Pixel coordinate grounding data
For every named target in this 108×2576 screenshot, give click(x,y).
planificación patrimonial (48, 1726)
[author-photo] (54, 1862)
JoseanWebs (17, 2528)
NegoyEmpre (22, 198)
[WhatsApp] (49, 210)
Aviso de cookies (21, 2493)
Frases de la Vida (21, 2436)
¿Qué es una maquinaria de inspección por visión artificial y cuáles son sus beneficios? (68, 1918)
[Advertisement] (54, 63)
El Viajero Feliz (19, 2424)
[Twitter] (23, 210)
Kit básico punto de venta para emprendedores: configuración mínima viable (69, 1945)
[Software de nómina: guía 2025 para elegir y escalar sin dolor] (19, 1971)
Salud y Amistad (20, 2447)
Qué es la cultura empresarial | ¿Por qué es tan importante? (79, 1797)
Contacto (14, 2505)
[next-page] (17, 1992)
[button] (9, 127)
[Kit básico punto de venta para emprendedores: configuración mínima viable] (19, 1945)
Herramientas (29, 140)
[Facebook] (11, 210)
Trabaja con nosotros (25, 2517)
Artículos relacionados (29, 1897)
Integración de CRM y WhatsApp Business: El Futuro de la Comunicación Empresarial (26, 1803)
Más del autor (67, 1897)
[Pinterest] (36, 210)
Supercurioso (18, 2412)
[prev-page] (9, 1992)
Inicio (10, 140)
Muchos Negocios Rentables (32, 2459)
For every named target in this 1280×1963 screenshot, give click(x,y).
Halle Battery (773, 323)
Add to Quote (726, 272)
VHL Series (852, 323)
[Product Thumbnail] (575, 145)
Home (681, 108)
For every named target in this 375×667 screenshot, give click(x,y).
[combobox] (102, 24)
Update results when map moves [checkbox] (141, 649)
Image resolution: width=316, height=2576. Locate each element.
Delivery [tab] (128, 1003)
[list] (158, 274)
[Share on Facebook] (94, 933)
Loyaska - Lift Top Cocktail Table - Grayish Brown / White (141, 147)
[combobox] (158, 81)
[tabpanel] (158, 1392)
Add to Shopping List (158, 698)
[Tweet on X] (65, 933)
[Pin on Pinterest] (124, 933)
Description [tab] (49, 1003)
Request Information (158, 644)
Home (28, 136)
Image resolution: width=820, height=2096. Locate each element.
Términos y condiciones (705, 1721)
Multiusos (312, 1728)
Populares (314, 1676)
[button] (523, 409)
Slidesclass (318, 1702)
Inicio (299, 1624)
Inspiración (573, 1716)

The problem:
Search the records above for "target" and copy every line that has it.

Output for this exercise:
For every named target in this 108×2576 screenshot, give click(x,y).
For every named target in this 1280×1963 screenshot, give click(x,y).
For every named target in this 375×667 screenshot, give click(x,y).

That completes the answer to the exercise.